On that note, let’s take a look at the Canucks’ goaltending depth chart!

Braden Holtby and Thatcher Demko are going to be battling for starts next season, but right now, I’d say Holtby is pencilled in as the “starter”, but I’m using that term lightly. A solid camp from Demko could mean he’s the opening night starter solely based on how incredible he was for coach Green in last year’s playoffs.

So the depth chart looks as follows:

Braden Holtby. Solely based on merit and pedigree, Holtby is at the top of the Canucks’ depth chart, but Demko is very close behind.

Thatcher Demko. He could be in the number one spot by the midway point in training camp for all we know, but for now, it’s Holtby. Signing the best goaltender on the open market not named Jacob Markstrom is a clear indication that the Canucks still want to see more from Demko before labelling him as a true number one starter. If Demko isn’t ready, Holtby is a great safety net.

Michael DiPietro. As stated earlier, DiPietro was great with the Comets last season and will benefit from another year of two getting his reps in as a full time AHL starter.

Arturs Silovs. He’s currently playing in Latvia and could be invited to Canucks training camp, but the development of Silovs will be something to keep a close eye on, as he could blossom into a true diamond in the rough pick.

Jake Kielly. Kielly gives the Canucks organizational depth, and not much more. At the age of 24, Kielly’s ceiling is likely as an AHL starter, but he’s not quite there just yet. He spent most of last season in the ECHL with the Kalamazoo Wings, but could find himself backing up DiPietro this season.

Matthew Thiessen. To be honest with you, it looks as though the Matthew Thiessen pick was a swing and a miss by the Canucks. Granted, they took him in the seventh round so they weren’t expecting much in the first place, but Thiessen has struggled mightily since being drafted by the Canucks back in 2018. It took just one game for him to lose the starting role last season with the University of Maine, and he hasn’t gotten any playing time since.

Admittedly, I haven’t seen a ton of Marc Michaelis, but I do know somebody who has! I asked J.D. Burke of EliteProspects for his opinion on the Canucks’ NCAA free agent signing from last season, and this is what he had to say:

“Michaelis profiles as a 13th forward type of player, someone who can contribute on the second unit penalty kill in a pinch if injuries arise. His skating is a bit of a concern, and I’m not sure his offensive instincts are good enough to drive big-time scoring numbers in the NHL, but something like 20 points might be attainable if everything breaks right. He’s relatively far along in his development, though, so it’s almost put up or shut up time right out of the gates for Michaelis, and the odds aren’t usually great with NCAA free agents.”

The Canucks aren’t going to be expecting much from Michaelis, but if he has a successful season with the Utica Comets in 2020-21, he could force his way up the Canucks’ depth chart in a hurry.
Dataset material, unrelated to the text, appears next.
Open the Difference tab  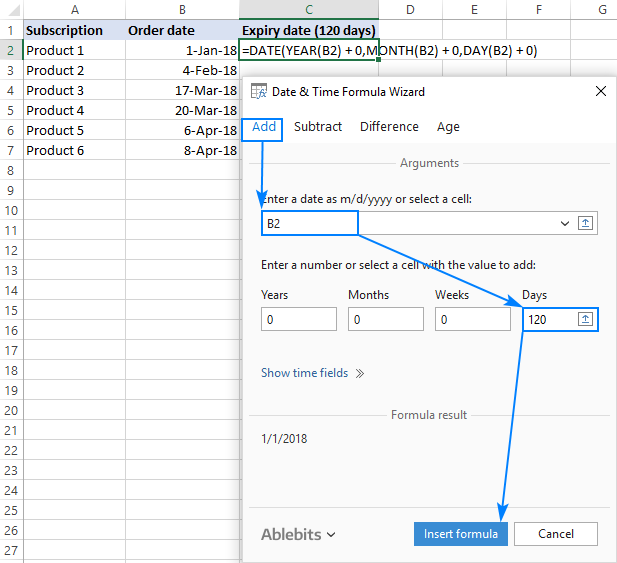389,127
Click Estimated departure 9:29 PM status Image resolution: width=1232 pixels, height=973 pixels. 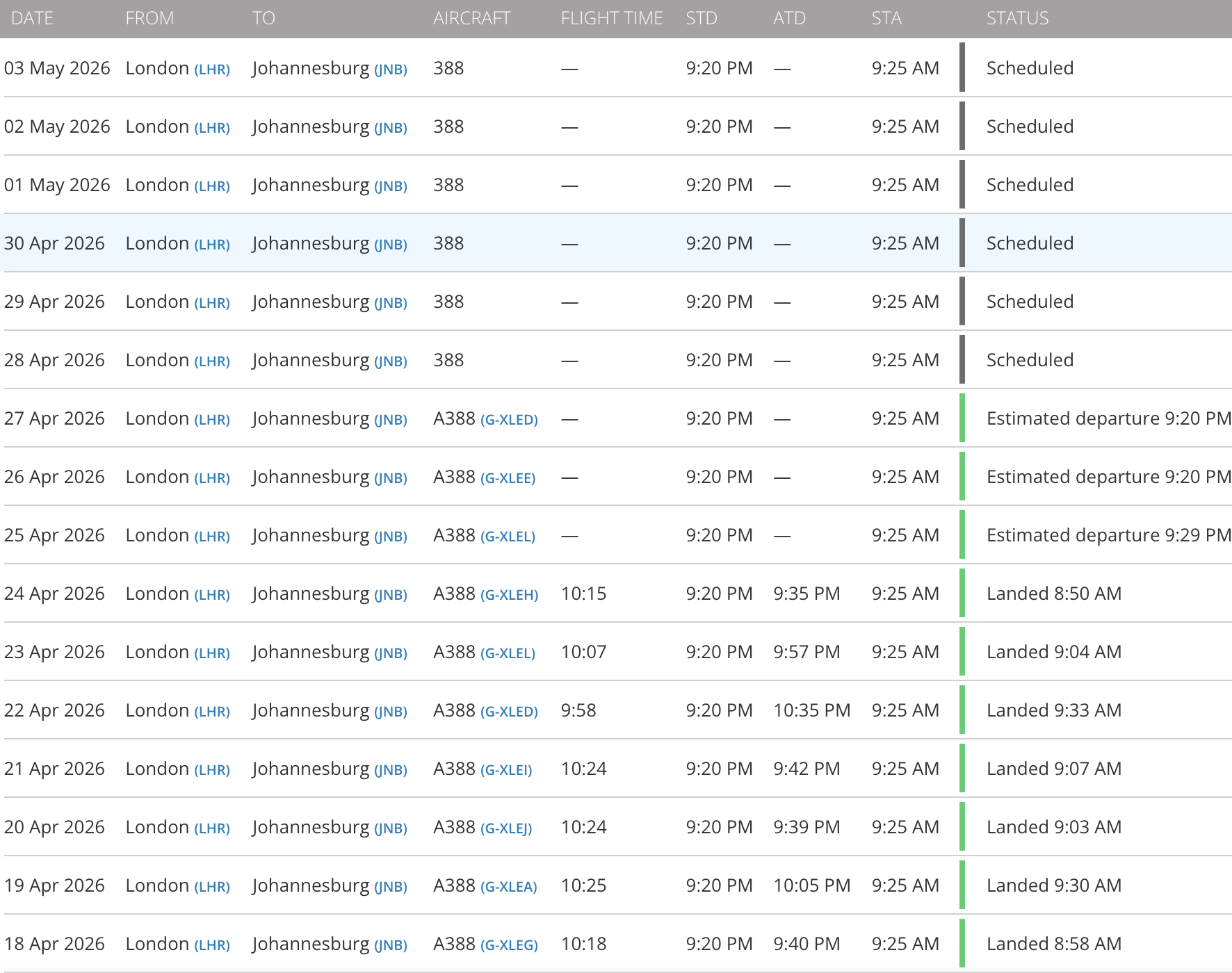pyautogui.click(x=1109, y=535)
Zero, as far as I’m concerned. Fans were sounding the alarm after seeing him get limited ice time in the KHL, but at the Karjala Cup where Podkolzin was captain of the Russian squad and getting first-line minutes, he reminded everybody why he was such a high pick.

While he may not put up a ton of points at the NHL level, he has a motor and a commitment to the two-way game that his teammates and coaches are going to absolutely love.

When he plays at the World Juniors this year, it’s going to be a reminder/eye-opener for Canucks fans that he truly is a special player who will be a nice addition to this team.